◆ What you will do: Pictures must not appear in the copy. Set down exactly the line with "You are a computer-use" and each line after it through the end of the data below.

◆ Data for the task:
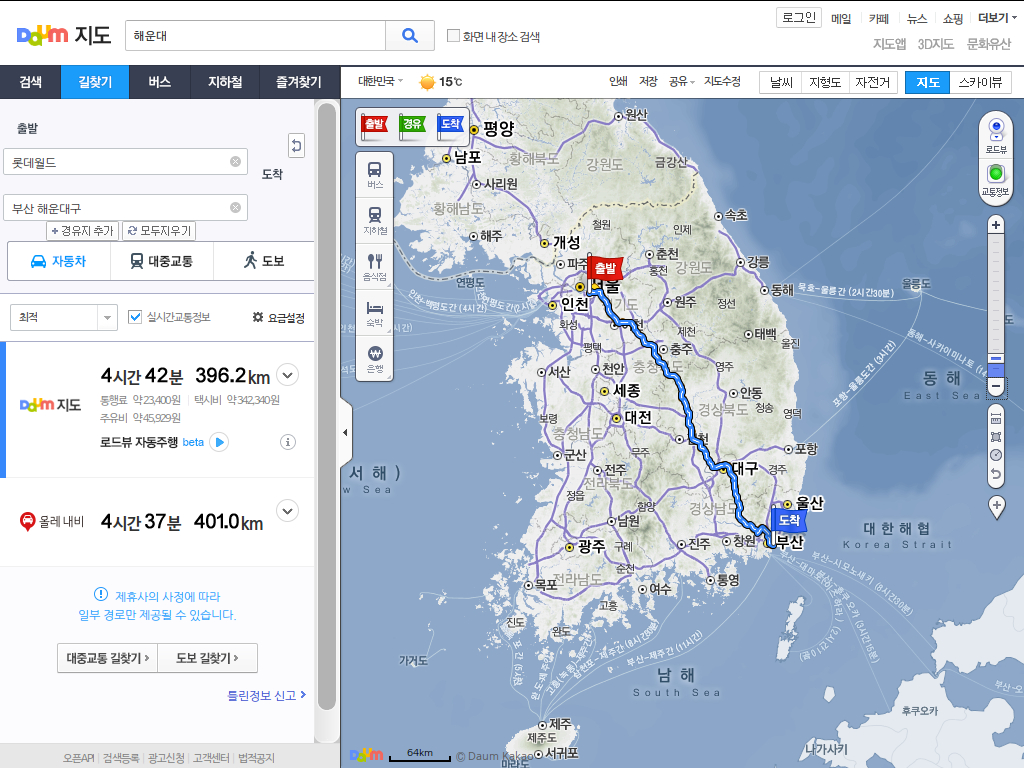Open the 로드뷰 street view tool
The image size is (1024, 768).
[x=996, y=134]
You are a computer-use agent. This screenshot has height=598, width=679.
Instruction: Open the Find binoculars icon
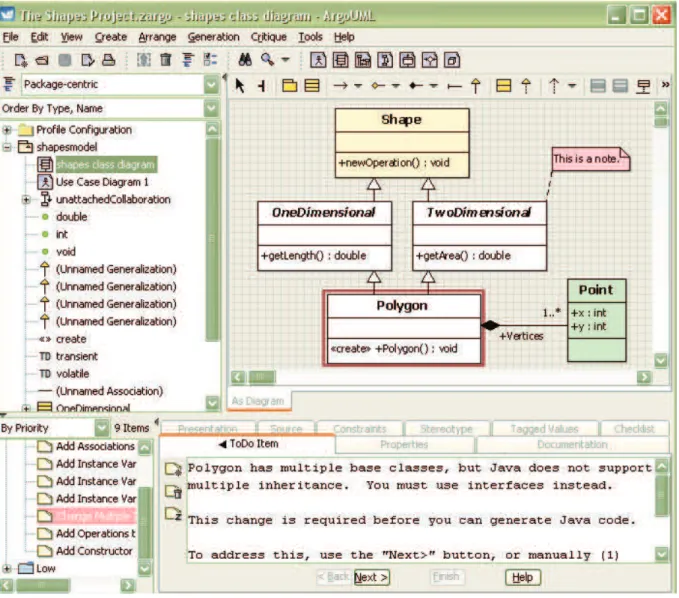click(245, 60)
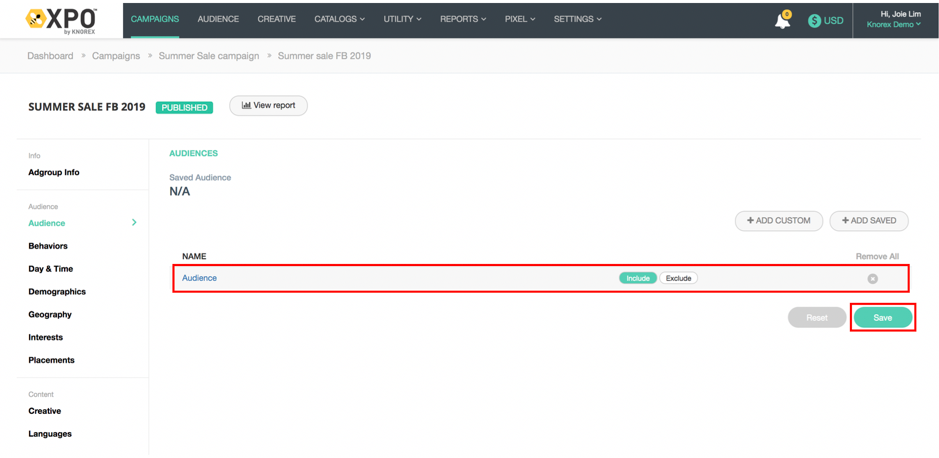Expand the Reports dropdown menu

coord(463,19)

◆ Your solution:
You are a computer-use agent. This screenshot has height=598, width=679.
Instruction: Open the Find binoculars icon
click(245, 60)
Expand the Reports dropdown menu

coord(463,19)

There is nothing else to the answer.